= Preoperative fasting =

Fasting before a surgical procedure to reduce stomach content

Preoperative fasting is the practice of a surgical patient abstaining from eating or drinking ("nothing by mouth") for some time before having an operation. This is intended to prevent stomach contents from getting into the windpipe and lungs (known as a pulmonary aspiration) while the patient is under general anesthesia.

==Pulmonary aspiration==
The main hypothesized benefit of preoperative fasting is to prevent pulmonary aspiration of stomach contents while under the effects of general anesthesia. Aspiration of as little as 30–40 mL can be a significant cause of suffering and death during an operation and therefore fasting is performed to reduce the volume of stomach contents as much as possible. Several factors can predispose to aspiration of stomach contents including inadequate anesthesia, pregnancy, obesity, difficult airways, emergency surgery (since fasting time is reduced), full stomach and altered gastrointestinal mobility. Increased fasting times leads to decreased injury if aspiration occurs.

==Gastric conditions==
In addition to fasting, antacids are administered the night before (or in the morning of an afternoon operation) and then once again two hours prior to surgery. This is to increase the pH (make more neutral) of the acid present in the stomach, helping to reduce the damage caused by pulmonary aspiration, should it occur. H2 receptor blockers should be used in high-risk situations and should be administered in the same timing intervals as antacids.

Gastroparesis (delayed gastric emptying) may occur and is due to metabolic causes (e.g. poorly controlled diabetes mellitus), decreased gastric motility (e.g. due to head injury) or pyloric obstruction (e.g. pyloric stenosis). Delayed gastric emptying usually only affects the emptying of the stomach of high-cellulose foods such as vegetables. Gastric emptying of clear fluids such as water or black coffee is only affected in highly progressed delayed gastric emptying.

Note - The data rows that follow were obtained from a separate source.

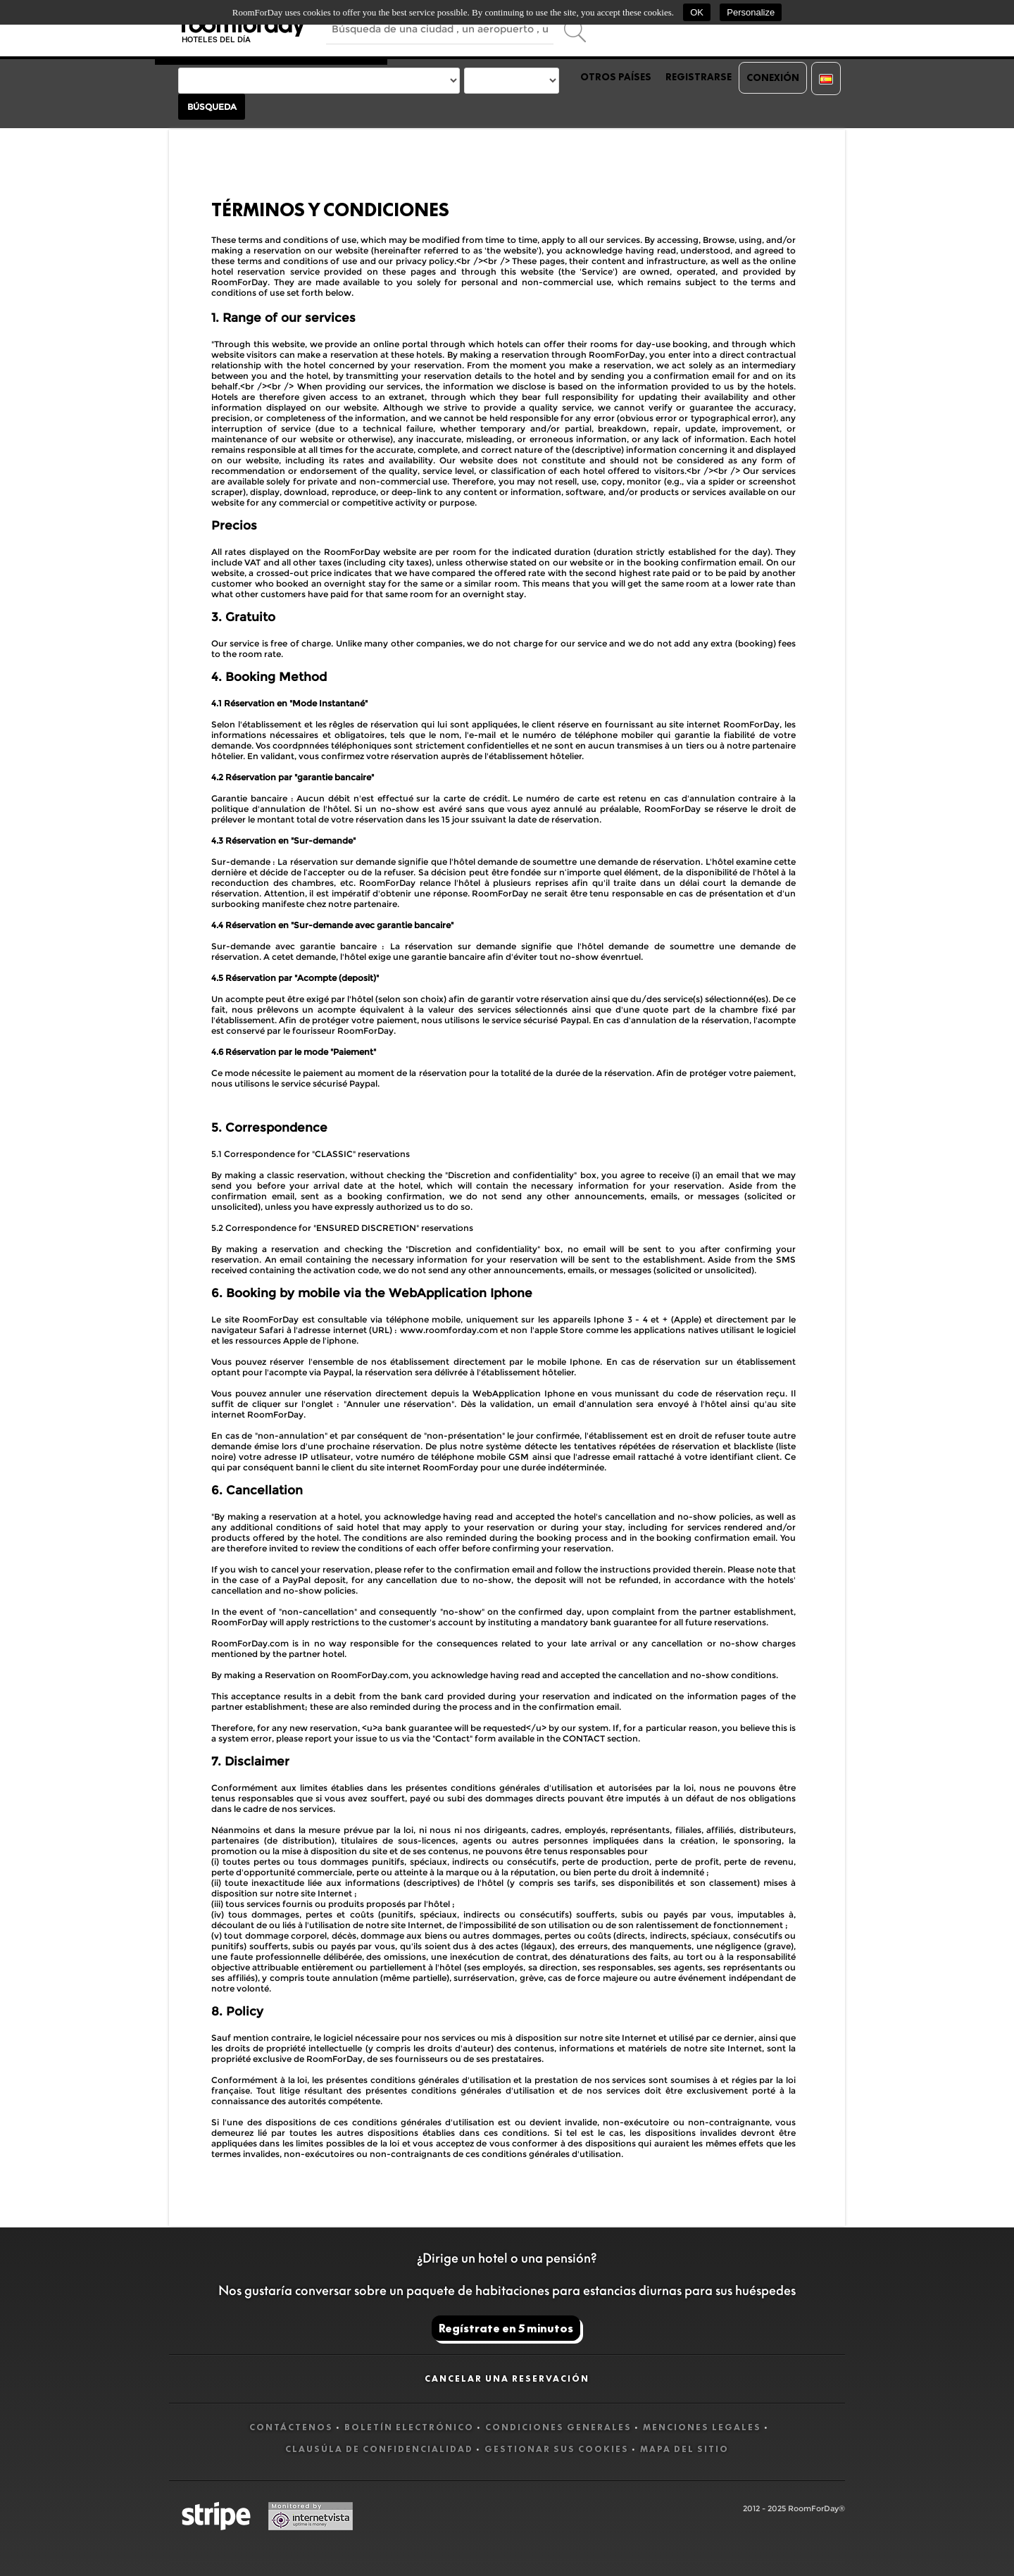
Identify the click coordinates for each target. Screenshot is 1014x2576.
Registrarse (698, 76)
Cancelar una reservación (507, 2378)
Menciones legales (702, 2427)
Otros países (615, 76)
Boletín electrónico (409, 2427)
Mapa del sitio (684, 2449)
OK (696, 12)
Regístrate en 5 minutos (506, 2328)
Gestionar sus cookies (556, 2449)
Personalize (751, 12)
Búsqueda (212, 106)
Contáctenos (291, 2427)
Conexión (772, 77)
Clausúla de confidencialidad (379, 2449)
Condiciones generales (558, 2427)
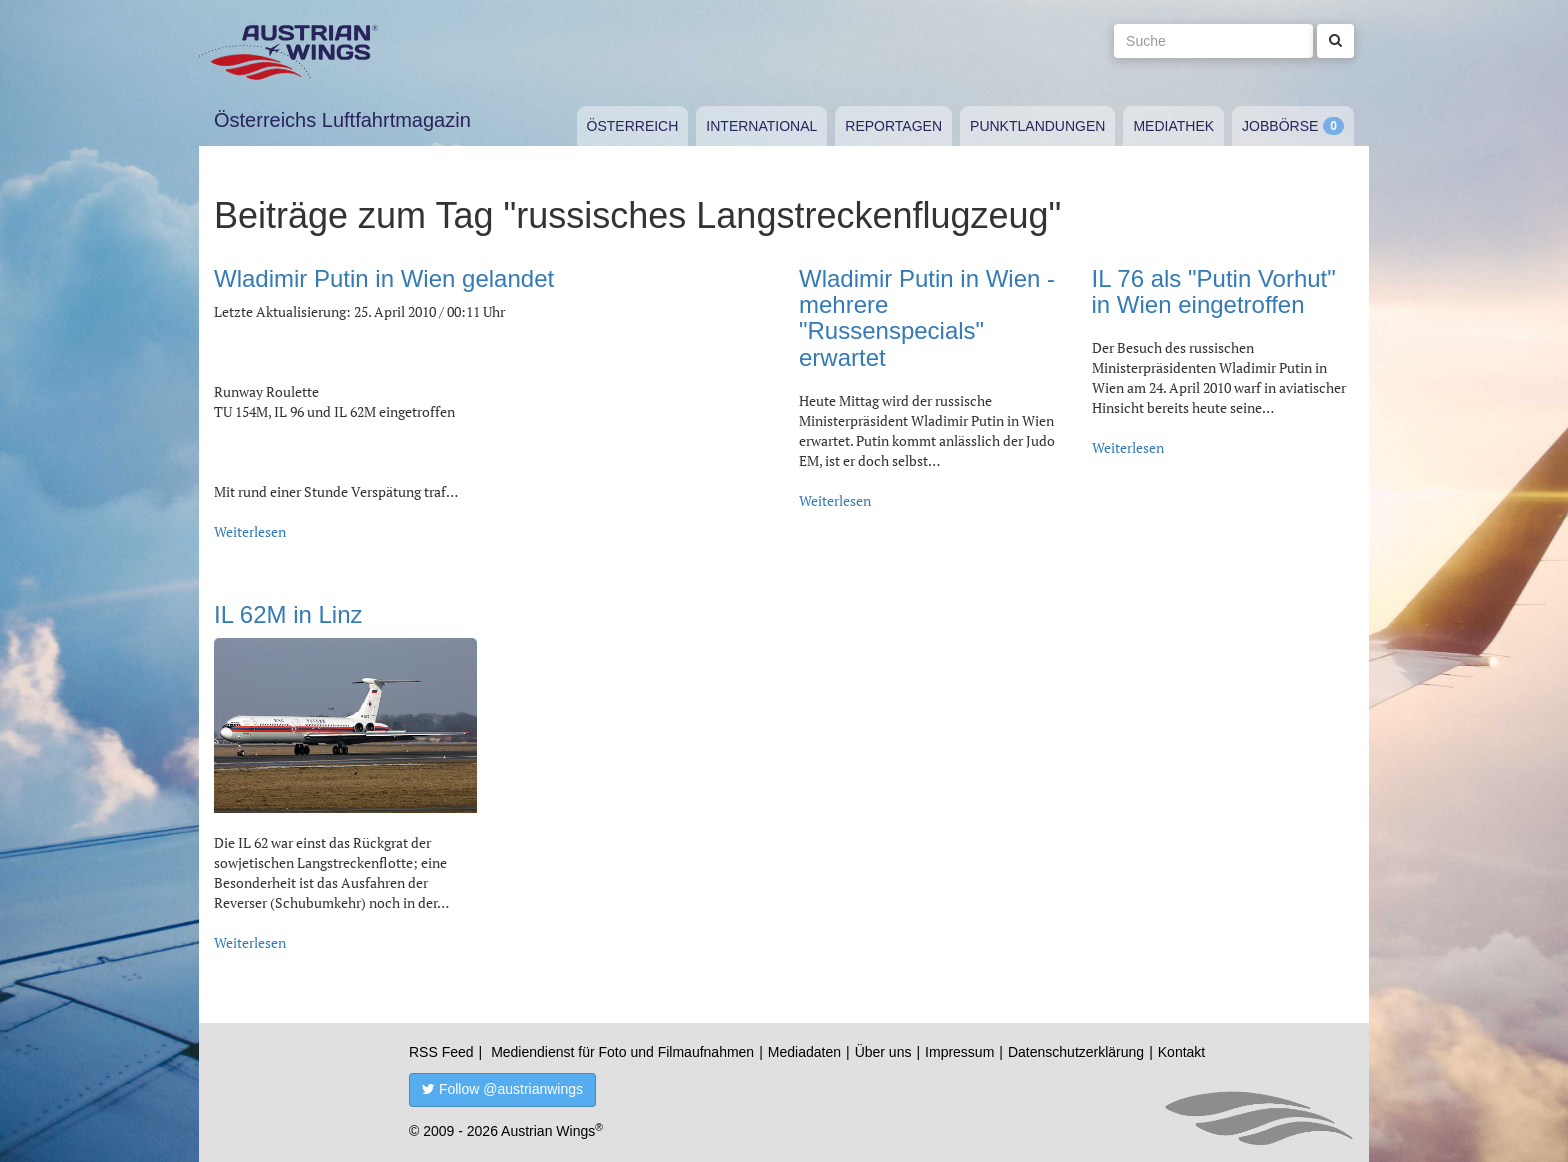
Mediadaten (804, 1052)
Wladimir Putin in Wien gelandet (384, 278)
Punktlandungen (1037, 126)
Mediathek (1173, 126)
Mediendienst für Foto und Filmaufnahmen (622, 1052)
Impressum (959, 1052)
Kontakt (1181, 1052)
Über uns (883, 1052)
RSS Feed (441, 1052)
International (761, 126)
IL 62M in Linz (288, 614)
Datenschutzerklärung (1076, 1052)
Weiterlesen (250, 531)
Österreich (633, 126)
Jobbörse (1280, 126)
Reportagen (893, 126)
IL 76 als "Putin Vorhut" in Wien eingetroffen (1214, 291)
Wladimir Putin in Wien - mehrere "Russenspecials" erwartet (927, 318)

Usually, gastroesophageal reflux (GERD) may be associated with delayed gastric emptying of solids, but clear liquids are not affected. Raised intra-abdominal pressure (e.g. in pregnancy or obesity) predisposes to regurgitation. Certain drugs such as opiates can cause marked delays in gastric emptying, as can trauma, which can be determined by certain indicators such as normal bowel sounds and patient hunger.

==Minimum fasting times==
The minimum fasting times prior to surgery have long been debated. The first proposition came from British anesthetists stating that patients should have nothing by mouth from midnight. However, since then, the American Society of Anesthesiologists (ASA), followed by the Association of Anaesthestists of Great Britain and Ireland (AAGBI), recommended new fasting guidelines for the minimum fast prior to surgery. This was based upon evidence by Canadian anesthesiologists who found that drinking clear fluids two hours prior to surgery decreased pulmonary aspiration compared to those nil by mouth since midnight. The following are the recommended guidelines for nil by mouth prior to surgery in healthy patients:

| Age | Solids | Clear liquids |
|---|---|---|
| <6 months | 4 hours | 2 hours |
| 6–36 months | 6 hours | 3 hours |
| >36 months (including adults) | 6 hours | 2 hours |

When anaesthesia is required in an emergency, nasogastric aspiration is usually performed to reduce gastric contents and the risk of its pulmonary aspiration.

==Unrestricted clear fluids==
Fasting guidelines often restrict the intake of any oral fluid after two to six hours preoperatively. However, it has been demonstrated in a large retrospective analysis in Torbay Hospital that unrestricted clear oral fluids right up until transfer to theatre could significantly reduce the incidence of postoperative nausea and vomiting without an increased risk in the adverse outcomes for which such conservative guidance exists.

==Public information==
A 2016 systematic review found that the information on the internet often provided inaccurate and out-of-date recommendations on preoperative fasting.